Exercise brief: Reproduce the records below exactly, with nothing altered.
(Data to process Opens)
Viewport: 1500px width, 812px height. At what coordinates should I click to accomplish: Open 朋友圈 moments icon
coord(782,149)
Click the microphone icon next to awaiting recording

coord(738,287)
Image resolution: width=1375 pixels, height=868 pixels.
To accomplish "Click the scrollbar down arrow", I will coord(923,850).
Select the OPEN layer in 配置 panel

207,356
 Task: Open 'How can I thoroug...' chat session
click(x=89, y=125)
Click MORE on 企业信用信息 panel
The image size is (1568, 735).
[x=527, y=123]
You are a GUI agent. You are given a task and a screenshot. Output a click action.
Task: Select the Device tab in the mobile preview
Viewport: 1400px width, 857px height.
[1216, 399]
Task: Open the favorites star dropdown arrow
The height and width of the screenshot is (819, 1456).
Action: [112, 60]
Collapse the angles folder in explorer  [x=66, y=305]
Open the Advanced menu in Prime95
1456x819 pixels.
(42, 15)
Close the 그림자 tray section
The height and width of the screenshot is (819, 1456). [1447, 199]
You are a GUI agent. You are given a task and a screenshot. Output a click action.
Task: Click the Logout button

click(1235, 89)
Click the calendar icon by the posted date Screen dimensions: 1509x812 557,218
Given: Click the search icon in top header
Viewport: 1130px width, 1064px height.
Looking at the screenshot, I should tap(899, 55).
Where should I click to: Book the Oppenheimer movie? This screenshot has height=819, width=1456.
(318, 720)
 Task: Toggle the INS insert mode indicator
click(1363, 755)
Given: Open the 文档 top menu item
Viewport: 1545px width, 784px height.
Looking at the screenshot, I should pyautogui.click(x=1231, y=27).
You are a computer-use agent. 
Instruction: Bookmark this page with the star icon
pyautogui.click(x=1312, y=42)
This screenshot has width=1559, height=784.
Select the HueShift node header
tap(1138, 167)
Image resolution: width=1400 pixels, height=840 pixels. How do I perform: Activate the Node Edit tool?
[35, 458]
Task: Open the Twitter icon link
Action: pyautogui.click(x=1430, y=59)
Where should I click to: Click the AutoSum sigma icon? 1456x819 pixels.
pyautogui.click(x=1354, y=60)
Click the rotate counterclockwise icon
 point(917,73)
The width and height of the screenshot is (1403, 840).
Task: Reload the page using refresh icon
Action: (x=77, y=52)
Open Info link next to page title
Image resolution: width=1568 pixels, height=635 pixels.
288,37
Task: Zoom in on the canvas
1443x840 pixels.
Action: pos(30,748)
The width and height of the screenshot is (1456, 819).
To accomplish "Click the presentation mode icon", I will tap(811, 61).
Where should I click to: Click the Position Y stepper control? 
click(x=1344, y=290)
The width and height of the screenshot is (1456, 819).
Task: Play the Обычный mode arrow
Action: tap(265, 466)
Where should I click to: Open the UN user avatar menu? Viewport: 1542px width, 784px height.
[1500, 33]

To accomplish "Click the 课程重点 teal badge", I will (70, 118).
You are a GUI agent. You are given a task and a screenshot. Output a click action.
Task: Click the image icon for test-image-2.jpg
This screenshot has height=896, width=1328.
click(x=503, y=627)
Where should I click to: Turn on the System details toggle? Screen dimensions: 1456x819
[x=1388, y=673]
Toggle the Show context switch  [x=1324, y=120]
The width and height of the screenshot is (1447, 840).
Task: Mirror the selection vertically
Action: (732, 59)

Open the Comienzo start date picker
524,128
(Data to process Closes)
Exercise response:
Viewport: 1500px width, 812px height. At what coordinates should I click to accomplish: Open 朋友圈 moments icon
coord(782,149)
Click the microphone icon next to awaiting recording

coord(738,287)
Image resolution: width=1375 pixels, height=868 pixels.
To accomplish "Click the scrollbar down arrow", I will coord(923,850).
Select the OPEN layer in 配置 panel

207,356
 Task: Open 'How can I thoroug...' chat session
click(x=89, y=125)
Click MORE on 企业信用信息 panel
The image size is (1568, 735).
[x=527, y=123]
You are a GUI agent. You are given a task and a screenshot. Output a click action.
Task: Select the Device tab in the mobile preview
Viewport: 1400px width, 857px height.
[1216, 399]
Task: Open the favorites star dropdown arrow
The height and width of the screenshot is (819, 1456).
Action: [112, 60]
Collapse the angles folder in explorer  [x=66, y=305]
Open the Advanced menu in Prime95
1456x819 pixels.
(42, 15)
Close the 그림자 tray section
The height and width of the screenshot is (819, 1456). [1447, 199]
You are a GUI agent. You are given a task and a screenshot. Output a click action.
Task: Click the Logout button

click(1235, 89)
Click the calendar icon by the posted date Screen dimensions: 1509x812 557,218
Given: Click the search icon in top header
Viewport: 1130px width, 1064px height.
Looking at the screenshot, I should tap(899, 55).
Where should I click to: Book the Oppenheimer movie? This screenshot has height=819, width=1456.
(318, 720)
 Task: Toggle the INS insert mode indicator
click(1363, 755)
Given: Open the 文档 top menu item
Viewport: 1545px width, 784px height.
Looking at the screenshot, I should pyautogui.click(x=1231, y=27).
You are a computer-use agent. 
Instruction: Bookmark this page with the star icon
pyautogui.click(x=1312, y=42)
This screenshot has width=1559, height=784.
Select the HueShift node header
tap(1138, 167)
Image resolution: width=1400 pixels, height=840 pixels. How do I perform: Activate the Node Edit tool?
[35, 458]
Task: Open the Twitter icon link
Action: pyautogui.click(x=1430, y=59)
Where should I click to: Click the AutoSum sigma icon? 1456x819 pixels.
pyautogui.click(x=1354, y=60)
Click the rotate counterclockwise icon
 point(917,73)
The width and height of the screenshot is (1403, 840).
Task: Reload the page using refresh icon
Action: (x=77, y=52)
Open Info link next to page title
Image resolution: width=1568 pixels, height=635 pixels.
288,37
Task: Zoom in on the canvas
1443x840 pixels.
Action: pos(30,748)
The width and height of the screenshot is (1456, 819).
To accomplish "Click the presentation mode icon", I will tap(811, 61).
Where should I click to: Click the Position Y stepper control? 
click(x=1344, y=290)
The width and height of the screenshot is (1456, 819).
Task: Play the Обычный mode arrow
Action: tap(265, 466)
Where should I click to: Open the UN user avatar menu? Viewport: 1542px width, 784px height.
[1500, 33]

To accomplish "Click the 课程重点 teal badge", I will (70, 118).
You are a GUI agent. You are given a task and a screenshot. Output a click action.
Task: Click the image icon for test-image-2.jpg
This screenshot has height=896, width=1328.
click(x=503, y=627)
Where should I click to: Turn on the System details toggle? Screen dimensions: 1456x819
[x=1388, y=673]
Toggle the Show context switch  [x=1324, y=120]
The width and height of the screenshot is (1447, 840).
Task: Mirror the selection vertically
Action: (732, 59)

Open the Comienzo start date picker
524,128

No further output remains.